Five videos by groundbreaking artist Lynda Benglis.
Presented in partnership with Video Data Bank
Thursday, October 7, 6:00 pm CT
Gene Siskel Film Center
Wheelchair and mobility device accessible; hearing loop equipped
Free for SAIC students, $5 for SAIC/AIC faculty and staff, and $12 for the general public.
SAIC student and SAIC/AIC faculty and staff tickets are available from the Gene Siskel Film Center box office.
General audience tickets are available from the box office or here.

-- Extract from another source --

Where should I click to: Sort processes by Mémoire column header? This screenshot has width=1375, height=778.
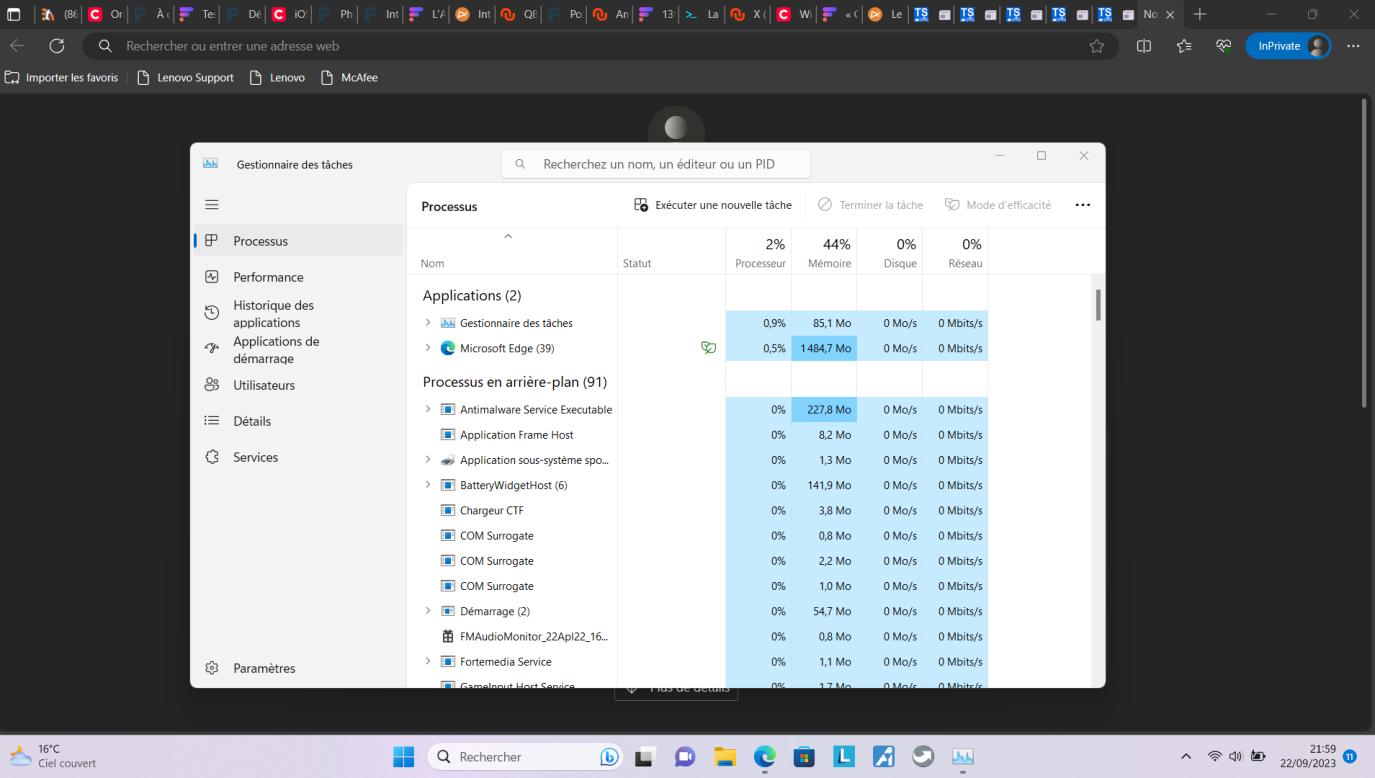[829, 253]
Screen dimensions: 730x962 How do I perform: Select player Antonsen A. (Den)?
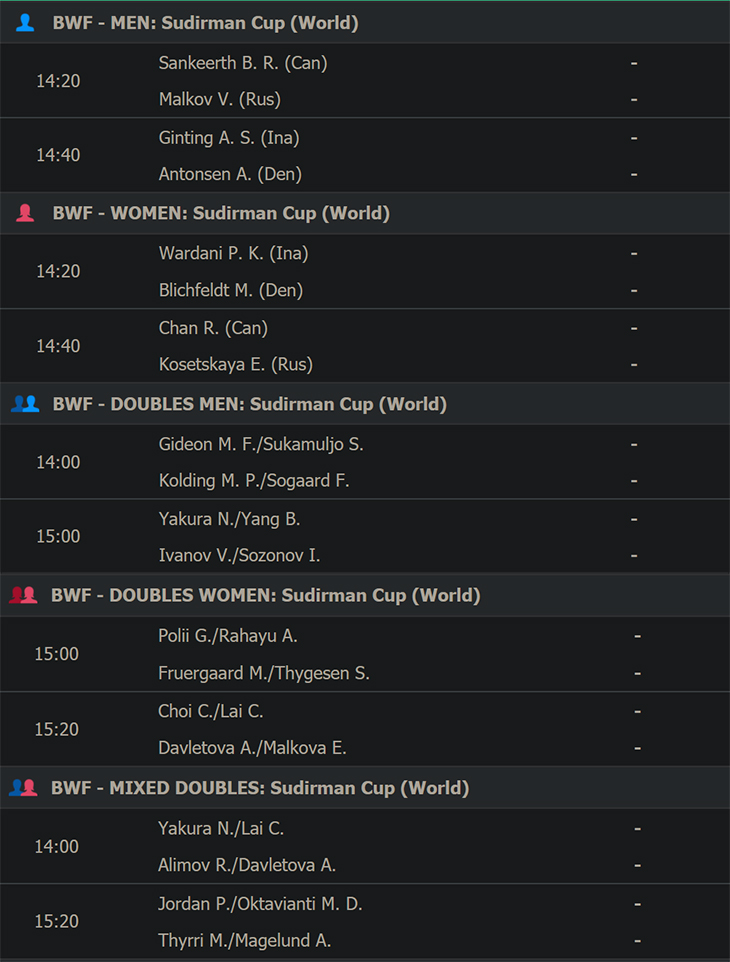click(230, 174)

Friday, October 8–Thursday, October 14
Gene Siskel Film Center Virtual Cinema
Closed captions available
Free for all audiences. Tickets
1972-76, USA, digital video, ca 81 minutes
Renowned for her bold and tactile sculptures, Lynda Benglis produced a body of groundbreaking videos in the mid-1970s. Immediate and visceral, these works gave new form to Benglis’s ongoing exploration of gender, self-presentation, and the media. She also used them to translate many of her radical experiments with physical materials—dayglo latex poured directly on the floor and large-scale polyurethane foam structures cantilevered off of walls—into the electronic pulse of video, layering sound and image into provocative collages of the body and time. This program brings together her earliest experiments, including Document (1972) and Mumble (1972), produced as part of an ongoing exchange with the artist Robert Morris; such seminal tapes as Now (1973) and Female Sensibility (1973); and her only narrative work, The Amazing Bow Wow (1976), a tale of gender, family, and difference, produced with the director Stanton Kaye.

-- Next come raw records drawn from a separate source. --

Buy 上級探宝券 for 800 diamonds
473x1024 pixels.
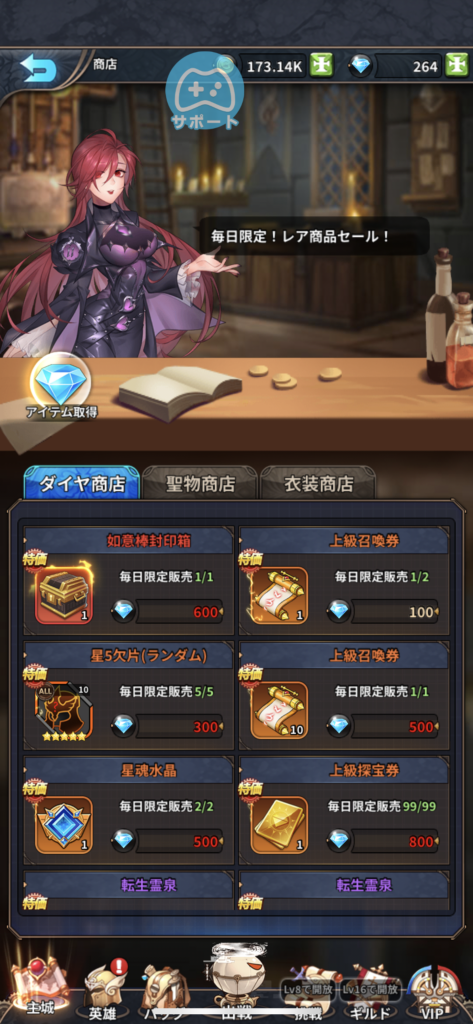pos(383,841)
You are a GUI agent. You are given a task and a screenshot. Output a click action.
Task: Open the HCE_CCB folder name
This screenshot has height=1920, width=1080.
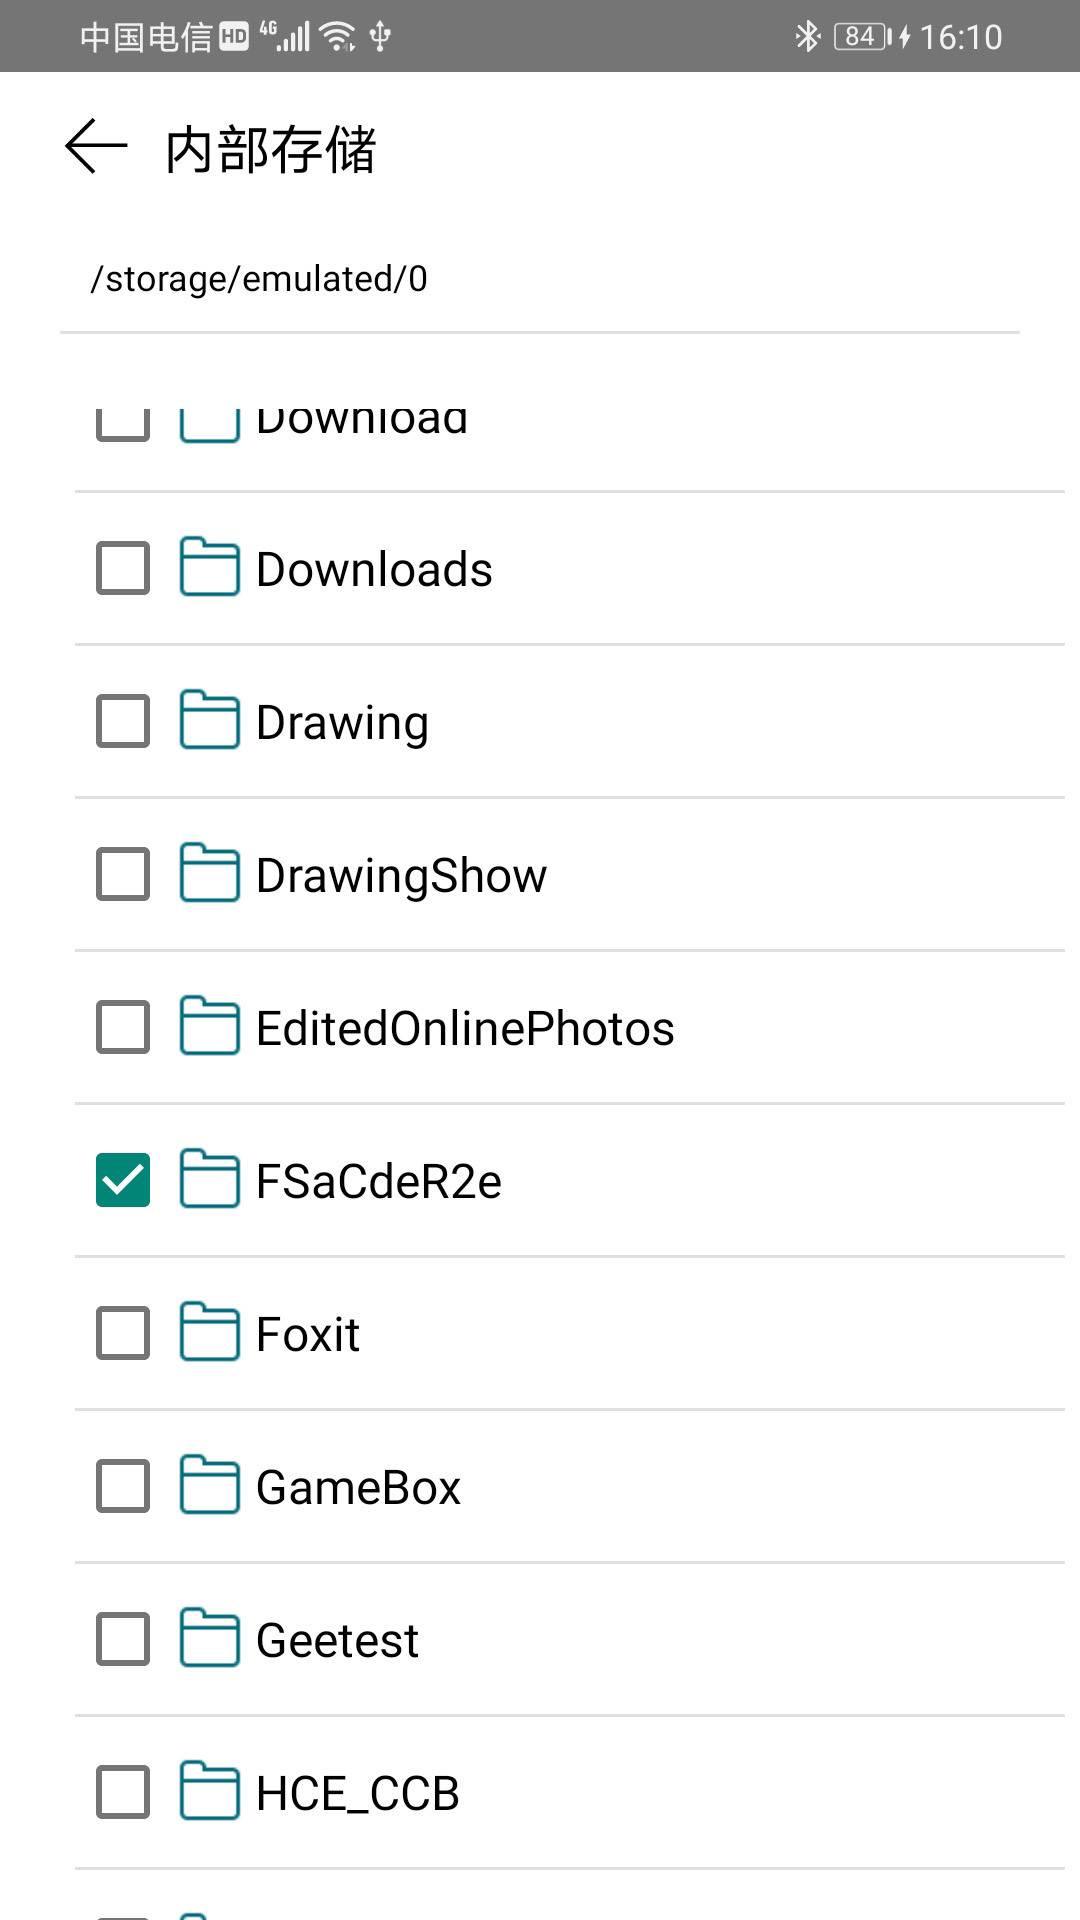pyautogui.click(x=357, y=1793)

Lynda Benglis lives and works in New York, New York and Santa Fe, New Mexico. Using materials as an extension of her own body, she has created biomorphic forms that explore the physical gesture. Over the course of her career, these materials have included wax, polyurethane, latex, cast metal, glass, and video. Benglis is the subject of a current exhibition at the National Gallery of Art, Washington, D.C. and a forthcoming exhibition at the Nasher Sculpture Center, Dallas (2022). She is the recipient of a Guggenheim Fellowship and two National Endowment for the Arts grants, among others. Her work is in the permanent collections of public institutions including the Museum of Modern Art, New York; the Metropolitan Museum of Art, New York; the Guggenheim Museum, New York; the Whitney Museum of American Art, New York; the Los Angeles County Museum of Art; the San Francisco Museum of Modern Art; the Walker Art Center, Minneapolis; the Art Institute of Chicago; the National Gallery of Art, Washington, D.C.; and Tate, London.